Peterson believes that the eight-year war that followed the Revolution reduced its impact during that period, and the government that came after suffered many economic obstacles because of the legacy left by the Imam’s rule of poverty, ignorance, lack of educational opportunities, and the halt of economic and social development. Yemen joined the international community and broke the isolation imposed on it during the Imamat rule, that advancement faded with the military rule, the spread of corruption and the hegemony of unity, and the abolition of the other
Peterson compared the past conflict between the Republicans, the Royalists, and external supporters, stressing that currently, the situation is more complicated due to the presence of other local parties in the conflict. He stressed that the best representatives of Yemen are the youth who forced Saleh to resign and called for their participation in the negotiations for a political settlement.
Al-Dosari delved deeper into the Revolution, which she called a magical revolution that eliminated Imamate rule, and the Revolution was a haven for North and South Yemen. “Tyranny was replaced by another tyranny, which began by seizing power and marginalizing the people.” she said about the regime of Ali Saleh. AL Dosari referred to the role of Ali Saleh in allowing the Houthis to enter Sanaa, which enabled the latter to carry out a coup in 2014, and undermined the Yemeni state and government institutions. She said that the coup impaired all features and goals of the September 26 Revolution, which began with controlling the state and changing educational curricula. The Houthi group was described as a group that does not believe in democracy but rather as a model for the religious state cloned from Iran.

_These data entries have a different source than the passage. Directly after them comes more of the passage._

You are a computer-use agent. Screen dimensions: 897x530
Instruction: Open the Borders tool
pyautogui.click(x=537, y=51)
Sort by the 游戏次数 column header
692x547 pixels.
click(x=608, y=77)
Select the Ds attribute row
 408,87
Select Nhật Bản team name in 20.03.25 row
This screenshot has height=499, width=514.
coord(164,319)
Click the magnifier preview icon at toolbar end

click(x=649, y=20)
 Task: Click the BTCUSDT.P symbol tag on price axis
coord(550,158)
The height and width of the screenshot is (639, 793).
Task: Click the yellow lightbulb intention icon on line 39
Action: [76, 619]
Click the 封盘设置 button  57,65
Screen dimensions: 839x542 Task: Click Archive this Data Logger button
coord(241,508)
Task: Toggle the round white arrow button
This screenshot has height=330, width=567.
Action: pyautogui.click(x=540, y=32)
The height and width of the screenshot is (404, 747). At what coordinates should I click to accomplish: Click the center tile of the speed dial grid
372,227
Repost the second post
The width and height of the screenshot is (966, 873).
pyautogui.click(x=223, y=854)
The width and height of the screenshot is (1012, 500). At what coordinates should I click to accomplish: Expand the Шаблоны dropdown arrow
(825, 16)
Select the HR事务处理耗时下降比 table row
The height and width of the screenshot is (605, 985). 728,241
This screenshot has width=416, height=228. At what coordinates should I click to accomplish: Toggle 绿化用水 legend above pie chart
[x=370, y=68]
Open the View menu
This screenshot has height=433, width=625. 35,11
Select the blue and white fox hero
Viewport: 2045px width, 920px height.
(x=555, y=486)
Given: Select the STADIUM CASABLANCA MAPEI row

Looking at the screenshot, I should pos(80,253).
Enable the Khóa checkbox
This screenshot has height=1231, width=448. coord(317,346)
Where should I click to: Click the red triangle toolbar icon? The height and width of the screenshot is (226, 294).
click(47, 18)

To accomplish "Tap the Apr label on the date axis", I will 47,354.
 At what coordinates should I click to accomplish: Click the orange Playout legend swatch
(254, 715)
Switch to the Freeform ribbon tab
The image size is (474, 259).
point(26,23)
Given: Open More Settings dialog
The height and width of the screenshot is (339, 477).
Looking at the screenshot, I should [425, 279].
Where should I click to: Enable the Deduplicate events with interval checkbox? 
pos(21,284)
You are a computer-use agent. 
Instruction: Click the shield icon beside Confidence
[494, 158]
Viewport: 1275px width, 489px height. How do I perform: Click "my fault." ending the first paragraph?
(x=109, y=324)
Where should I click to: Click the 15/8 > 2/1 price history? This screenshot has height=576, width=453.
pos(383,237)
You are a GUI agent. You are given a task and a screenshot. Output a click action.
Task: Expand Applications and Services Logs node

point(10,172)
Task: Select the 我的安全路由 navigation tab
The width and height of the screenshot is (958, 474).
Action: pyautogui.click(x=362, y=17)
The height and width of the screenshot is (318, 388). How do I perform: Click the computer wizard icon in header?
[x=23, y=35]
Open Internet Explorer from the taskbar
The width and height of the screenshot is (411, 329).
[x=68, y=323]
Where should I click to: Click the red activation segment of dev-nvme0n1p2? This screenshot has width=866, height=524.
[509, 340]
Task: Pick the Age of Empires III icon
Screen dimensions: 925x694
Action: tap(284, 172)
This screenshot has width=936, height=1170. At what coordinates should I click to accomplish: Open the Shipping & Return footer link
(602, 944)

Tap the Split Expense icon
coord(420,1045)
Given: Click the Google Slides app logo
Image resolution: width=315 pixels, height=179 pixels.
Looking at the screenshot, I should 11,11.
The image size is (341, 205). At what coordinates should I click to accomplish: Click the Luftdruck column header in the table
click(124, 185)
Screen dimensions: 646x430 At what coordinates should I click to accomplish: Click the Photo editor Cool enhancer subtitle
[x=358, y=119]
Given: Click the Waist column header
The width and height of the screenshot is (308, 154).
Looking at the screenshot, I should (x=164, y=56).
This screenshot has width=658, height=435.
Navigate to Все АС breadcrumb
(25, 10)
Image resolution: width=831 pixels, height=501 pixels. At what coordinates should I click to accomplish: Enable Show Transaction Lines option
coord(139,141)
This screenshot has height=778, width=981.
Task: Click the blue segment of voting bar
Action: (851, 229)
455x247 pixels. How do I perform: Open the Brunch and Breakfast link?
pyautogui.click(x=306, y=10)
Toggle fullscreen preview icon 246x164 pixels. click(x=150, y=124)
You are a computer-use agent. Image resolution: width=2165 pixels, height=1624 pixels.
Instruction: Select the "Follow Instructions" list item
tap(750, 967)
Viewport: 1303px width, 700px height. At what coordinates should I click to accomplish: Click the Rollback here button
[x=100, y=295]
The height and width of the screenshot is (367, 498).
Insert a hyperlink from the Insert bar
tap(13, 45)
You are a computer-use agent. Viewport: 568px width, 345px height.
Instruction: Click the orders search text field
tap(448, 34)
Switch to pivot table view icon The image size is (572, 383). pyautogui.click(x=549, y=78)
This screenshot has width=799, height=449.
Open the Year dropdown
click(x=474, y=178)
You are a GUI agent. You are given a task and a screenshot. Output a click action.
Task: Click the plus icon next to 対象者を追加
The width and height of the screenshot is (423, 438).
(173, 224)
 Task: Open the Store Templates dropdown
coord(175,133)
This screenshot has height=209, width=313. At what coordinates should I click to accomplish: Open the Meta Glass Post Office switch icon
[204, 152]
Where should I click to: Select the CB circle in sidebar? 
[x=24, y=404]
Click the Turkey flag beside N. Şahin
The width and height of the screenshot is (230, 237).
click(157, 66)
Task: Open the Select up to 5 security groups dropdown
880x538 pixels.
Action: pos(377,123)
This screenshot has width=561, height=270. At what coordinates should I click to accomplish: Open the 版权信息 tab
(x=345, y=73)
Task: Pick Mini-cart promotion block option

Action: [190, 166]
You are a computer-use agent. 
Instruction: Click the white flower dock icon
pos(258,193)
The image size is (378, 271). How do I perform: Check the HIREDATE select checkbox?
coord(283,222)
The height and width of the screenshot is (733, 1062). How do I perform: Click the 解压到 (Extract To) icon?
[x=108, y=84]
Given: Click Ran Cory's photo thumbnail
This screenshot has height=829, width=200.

Speaking about the Yemeni legitimacy that the Yemeni people accepted after the February revolution, Al-Dosari said, It is surprising for a government to lead a war, while outside the country while its leaders and their families live in luxury. She saw this as a reason for not resolving the conflict. Al-Dosari did not lose sight of the Saudi-Emirati role in this failure, the divergence of agendas, and the mixing of interests among the coalition countries.
Al Dosari concluded by saying that the Yemeni people have always made the mistake of rotating those who rule them. After the Imamate was overthrown, the people accepted the incursion of its remnants into the state. After the ousting of former President Ali Saleh, the people forgave him, which gave him a “green light” to help the Houthi movement. Al Dosari regretted that a good alternative does not exist, as the people deserve a better model for their rule after sacrifices that lasted for sixty years since the outbreak of the September revolution.
Asher Orkabi pointed out that the September revolution was a pure Yemeni revolution, and it is unfair to describe it as Yemeni-Egyptian, as some do. He emphasized that Yemenis chose the identity of their Revolution.
Asher said that the Revolution came to lead the Yemenis and created a new system and conditions that aligned with the goals of the Revolution and the promises made by the revolutionaries to the people, which were the most difficult to transcend the transitional phase and the extent of their ability to maneuver politically.
According to Orkabi, the most prominent obstacle to the September 26 Revolution was the counter-revolution that Al-Badr tried to lead from his exile in Saudi Arabia, which took advantage of the conflict between the leaders of the Revolution. Asher concluded his speech by saying that returning the glow of September needs a new generation like the Revolutionary Fourty, an emerging generation that will redefine the Revolution.